- INPUT DATA
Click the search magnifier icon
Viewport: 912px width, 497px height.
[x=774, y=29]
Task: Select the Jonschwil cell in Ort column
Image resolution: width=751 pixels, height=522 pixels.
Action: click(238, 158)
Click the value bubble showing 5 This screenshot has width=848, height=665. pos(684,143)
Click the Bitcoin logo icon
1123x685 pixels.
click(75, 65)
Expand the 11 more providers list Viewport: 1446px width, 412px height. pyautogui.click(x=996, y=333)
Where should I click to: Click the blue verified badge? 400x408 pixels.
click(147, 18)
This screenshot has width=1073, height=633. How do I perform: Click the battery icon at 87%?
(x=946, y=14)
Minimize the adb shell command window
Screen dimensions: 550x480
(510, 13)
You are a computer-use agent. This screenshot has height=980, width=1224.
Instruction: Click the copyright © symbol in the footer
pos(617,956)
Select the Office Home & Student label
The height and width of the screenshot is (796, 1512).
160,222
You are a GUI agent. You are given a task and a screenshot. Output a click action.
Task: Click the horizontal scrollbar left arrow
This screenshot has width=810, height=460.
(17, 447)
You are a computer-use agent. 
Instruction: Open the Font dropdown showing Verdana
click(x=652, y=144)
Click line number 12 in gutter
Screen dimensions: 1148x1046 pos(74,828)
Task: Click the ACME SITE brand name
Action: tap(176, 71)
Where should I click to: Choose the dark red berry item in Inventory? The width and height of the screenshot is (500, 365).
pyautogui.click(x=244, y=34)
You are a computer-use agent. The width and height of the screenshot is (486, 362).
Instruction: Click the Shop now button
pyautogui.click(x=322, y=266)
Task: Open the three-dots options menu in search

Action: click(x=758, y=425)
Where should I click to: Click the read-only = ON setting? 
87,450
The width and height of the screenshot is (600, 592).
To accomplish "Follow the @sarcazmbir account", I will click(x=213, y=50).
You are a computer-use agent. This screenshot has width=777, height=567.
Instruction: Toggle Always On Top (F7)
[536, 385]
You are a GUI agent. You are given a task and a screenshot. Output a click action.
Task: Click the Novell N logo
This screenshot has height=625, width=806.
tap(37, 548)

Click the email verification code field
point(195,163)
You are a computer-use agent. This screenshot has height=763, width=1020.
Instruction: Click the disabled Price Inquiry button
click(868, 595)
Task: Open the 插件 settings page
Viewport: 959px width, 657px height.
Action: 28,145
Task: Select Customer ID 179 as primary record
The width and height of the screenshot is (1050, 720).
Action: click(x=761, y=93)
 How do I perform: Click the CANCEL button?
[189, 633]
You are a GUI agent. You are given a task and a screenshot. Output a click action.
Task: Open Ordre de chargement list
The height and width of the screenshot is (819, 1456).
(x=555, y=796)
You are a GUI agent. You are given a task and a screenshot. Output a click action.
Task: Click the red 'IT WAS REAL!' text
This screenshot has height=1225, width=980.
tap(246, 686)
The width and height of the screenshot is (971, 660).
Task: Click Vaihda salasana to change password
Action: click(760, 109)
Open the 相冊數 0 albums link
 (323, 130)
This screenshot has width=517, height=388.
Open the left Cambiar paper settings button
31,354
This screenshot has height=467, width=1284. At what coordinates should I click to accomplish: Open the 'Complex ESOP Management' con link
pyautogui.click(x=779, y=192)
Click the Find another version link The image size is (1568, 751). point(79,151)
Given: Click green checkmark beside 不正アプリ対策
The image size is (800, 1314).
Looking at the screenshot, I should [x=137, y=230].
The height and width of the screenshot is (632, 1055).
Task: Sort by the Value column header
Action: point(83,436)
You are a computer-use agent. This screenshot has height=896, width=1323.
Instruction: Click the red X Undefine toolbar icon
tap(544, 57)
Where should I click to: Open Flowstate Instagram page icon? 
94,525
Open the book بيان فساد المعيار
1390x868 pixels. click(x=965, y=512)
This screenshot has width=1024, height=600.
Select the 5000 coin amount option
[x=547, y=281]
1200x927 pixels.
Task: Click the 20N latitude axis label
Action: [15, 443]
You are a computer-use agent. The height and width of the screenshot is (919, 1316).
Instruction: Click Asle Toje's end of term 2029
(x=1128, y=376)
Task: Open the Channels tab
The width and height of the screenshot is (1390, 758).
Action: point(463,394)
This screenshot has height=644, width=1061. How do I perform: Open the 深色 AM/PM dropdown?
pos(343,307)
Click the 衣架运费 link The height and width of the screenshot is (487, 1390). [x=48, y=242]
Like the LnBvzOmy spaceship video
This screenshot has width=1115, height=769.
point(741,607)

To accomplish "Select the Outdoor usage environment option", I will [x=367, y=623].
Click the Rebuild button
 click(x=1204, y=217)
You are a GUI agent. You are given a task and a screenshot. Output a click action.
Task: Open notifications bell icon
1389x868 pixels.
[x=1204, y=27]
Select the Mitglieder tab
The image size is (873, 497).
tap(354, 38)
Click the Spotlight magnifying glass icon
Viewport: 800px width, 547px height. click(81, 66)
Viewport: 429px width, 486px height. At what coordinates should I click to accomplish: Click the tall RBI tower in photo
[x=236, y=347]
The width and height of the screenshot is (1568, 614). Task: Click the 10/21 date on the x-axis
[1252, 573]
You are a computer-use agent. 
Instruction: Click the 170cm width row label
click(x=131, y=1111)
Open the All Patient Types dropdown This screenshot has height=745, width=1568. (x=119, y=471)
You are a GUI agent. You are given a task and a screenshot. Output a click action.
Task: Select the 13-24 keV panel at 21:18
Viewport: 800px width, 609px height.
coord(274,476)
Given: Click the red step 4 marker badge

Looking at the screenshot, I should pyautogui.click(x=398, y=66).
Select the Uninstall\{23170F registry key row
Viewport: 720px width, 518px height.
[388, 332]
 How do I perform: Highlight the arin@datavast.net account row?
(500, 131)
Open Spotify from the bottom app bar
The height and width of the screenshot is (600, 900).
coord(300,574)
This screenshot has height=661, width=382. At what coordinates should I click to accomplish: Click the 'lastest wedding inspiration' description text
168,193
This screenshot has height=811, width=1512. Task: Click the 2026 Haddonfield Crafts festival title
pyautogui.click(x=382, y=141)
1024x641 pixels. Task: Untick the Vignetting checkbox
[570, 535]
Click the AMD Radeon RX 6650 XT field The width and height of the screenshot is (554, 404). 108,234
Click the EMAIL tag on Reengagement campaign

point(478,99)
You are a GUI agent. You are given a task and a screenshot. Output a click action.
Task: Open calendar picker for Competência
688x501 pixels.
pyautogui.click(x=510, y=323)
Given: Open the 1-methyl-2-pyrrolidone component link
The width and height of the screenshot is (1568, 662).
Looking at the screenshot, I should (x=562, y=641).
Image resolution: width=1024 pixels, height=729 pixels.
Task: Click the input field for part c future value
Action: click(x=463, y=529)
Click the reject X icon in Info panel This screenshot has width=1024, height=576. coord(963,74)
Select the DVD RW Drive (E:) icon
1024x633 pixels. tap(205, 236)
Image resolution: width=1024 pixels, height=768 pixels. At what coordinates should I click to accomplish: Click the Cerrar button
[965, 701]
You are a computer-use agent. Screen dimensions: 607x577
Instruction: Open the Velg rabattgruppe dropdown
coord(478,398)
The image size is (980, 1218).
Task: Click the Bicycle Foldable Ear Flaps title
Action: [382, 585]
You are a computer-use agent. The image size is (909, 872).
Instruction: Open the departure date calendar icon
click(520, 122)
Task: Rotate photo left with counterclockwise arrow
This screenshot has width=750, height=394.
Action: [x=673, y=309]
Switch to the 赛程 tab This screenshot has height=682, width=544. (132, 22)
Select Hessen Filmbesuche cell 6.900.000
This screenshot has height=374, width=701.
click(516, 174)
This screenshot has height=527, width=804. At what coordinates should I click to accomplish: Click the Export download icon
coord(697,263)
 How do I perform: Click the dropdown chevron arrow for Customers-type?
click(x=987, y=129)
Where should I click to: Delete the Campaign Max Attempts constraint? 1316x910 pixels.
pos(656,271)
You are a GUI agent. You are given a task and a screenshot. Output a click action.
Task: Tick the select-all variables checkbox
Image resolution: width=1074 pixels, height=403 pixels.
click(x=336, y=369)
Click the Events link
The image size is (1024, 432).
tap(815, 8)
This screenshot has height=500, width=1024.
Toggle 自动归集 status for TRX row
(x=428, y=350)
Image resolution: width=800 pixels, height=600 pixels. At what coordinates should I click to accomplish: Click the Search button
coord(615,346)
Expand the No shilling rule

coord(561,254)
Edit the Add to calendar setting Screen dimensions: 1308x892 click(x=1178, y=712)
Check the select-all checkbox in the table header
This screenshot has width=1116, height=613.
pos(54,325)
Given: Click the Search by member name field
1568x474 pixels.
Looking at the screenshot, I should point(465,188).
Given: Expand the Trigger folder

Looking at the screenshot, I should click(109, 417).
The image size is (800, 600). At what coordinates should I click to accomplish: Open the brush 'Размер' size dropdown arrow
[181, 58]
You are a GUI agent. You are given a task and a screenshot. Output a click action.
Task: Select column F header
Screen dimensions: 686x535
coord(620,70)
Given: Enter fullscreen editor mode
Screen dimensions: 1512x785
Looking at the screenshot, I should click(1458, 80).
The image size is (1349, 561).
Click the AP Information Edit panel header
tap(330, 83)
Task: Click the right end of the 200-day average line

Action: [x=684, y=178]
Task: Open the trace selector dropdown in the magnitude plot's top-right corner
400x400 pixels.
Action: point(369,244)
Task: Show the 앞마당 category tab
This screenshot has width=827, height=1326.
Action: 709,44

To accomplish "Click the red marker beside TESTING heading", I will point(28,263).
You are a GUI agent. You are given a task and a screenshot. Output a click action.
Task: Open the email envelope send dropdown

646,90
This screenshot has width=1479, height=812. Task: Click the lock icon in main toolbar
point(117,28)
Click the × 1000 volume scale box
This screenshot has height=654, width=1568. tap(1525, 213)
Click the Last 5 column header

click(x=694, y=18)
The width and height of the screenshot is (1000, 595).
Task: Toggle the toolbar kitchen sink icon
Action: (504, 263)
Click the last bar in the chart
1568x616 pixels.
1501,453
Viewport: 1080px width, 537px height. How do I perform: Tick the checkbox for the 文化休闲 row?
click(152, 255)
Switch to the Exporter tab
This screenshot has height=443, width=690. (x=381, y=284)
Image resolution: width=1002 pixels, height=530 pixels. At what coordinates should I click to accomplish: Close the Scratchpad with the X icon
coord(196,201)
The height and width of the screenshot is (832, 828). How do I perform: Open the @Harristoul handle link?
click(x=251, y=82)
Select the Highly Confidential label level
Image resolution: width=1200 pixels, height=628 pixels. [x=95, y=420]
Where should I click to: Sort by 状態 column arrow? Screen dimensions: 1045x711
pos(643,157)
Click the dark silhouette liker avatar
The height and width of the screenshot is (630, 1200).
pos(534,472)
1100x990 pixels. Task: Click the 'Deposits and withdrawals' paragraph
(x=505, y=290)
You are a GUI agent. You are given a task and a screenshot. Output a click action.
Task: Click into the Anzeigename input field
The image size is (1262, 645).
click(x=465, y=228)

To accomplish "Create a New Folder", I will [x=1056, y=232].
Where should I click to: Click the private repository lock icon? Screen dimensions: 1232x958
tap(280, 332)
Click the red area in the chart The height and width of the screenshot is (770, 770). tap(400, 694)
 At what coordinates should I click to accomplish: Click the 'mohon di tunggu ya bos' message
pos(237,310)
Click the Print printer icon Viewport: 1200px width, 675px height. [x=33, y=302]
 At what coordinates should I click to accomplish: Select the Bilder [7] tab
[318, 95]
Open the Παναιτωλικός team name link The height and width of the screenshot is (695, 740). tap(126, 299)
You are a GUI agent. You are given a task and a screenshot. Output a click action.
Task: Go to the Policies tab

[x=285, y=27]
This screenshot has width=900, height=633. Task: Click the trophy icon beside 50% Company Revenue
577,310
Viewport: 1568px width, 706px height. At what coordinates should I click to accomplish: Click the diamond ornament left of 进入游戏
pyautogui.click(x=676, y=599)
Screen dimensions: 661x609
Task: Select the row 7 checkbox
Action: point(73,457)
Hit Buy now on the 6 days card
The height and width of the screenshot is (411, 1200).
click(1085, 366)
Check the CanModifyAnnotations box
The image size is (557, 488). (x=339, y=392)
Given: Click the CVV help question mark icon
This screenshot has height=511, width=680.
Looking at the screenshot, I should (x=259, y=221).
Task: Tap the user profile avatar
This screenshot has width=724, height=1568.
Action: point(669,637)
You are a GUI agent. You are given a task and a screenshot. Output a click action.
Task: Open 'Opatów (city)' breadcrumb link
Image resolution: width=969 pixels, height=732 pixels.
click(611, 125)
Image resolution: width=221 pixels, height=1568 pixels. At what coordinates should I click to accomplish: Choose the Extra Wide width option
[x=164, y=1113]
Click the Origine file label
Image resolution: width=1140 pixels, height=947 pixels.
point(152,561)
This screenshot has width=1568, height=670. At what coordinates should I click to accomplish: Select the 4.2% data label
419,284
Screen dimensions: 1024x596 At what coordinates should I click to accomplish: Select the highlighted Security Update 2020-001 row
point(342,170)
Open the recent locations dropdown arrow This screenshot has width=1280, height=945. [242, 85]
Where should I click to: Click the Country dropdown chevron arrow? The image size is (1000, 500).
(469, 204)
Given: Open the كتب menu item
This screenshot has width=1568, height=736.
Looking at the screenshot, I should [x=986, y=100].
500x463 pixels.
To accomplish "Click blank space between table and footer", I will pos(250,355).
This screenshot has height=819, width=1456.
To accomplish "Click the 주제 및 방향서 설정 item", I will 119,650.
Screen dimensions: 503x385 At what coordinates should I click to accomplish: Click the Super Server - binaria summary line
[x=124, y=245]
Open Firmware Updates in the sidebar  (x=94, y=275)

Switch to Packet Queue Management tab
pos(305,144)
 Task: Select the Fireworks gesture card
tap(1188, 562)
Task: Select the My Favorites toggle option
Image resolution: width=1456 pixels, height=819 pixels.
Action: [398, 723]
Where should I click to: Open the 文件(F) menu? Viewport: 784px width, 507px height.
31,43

- YOUR GOAL
Which lines of the listing contain the string "cell"? Copy each of them.

- RESULT FOR THIS EXERCISE
Task: Select the Jonschwil cell in Ort column
Select Hessen Filmbesuche cell 6.900.000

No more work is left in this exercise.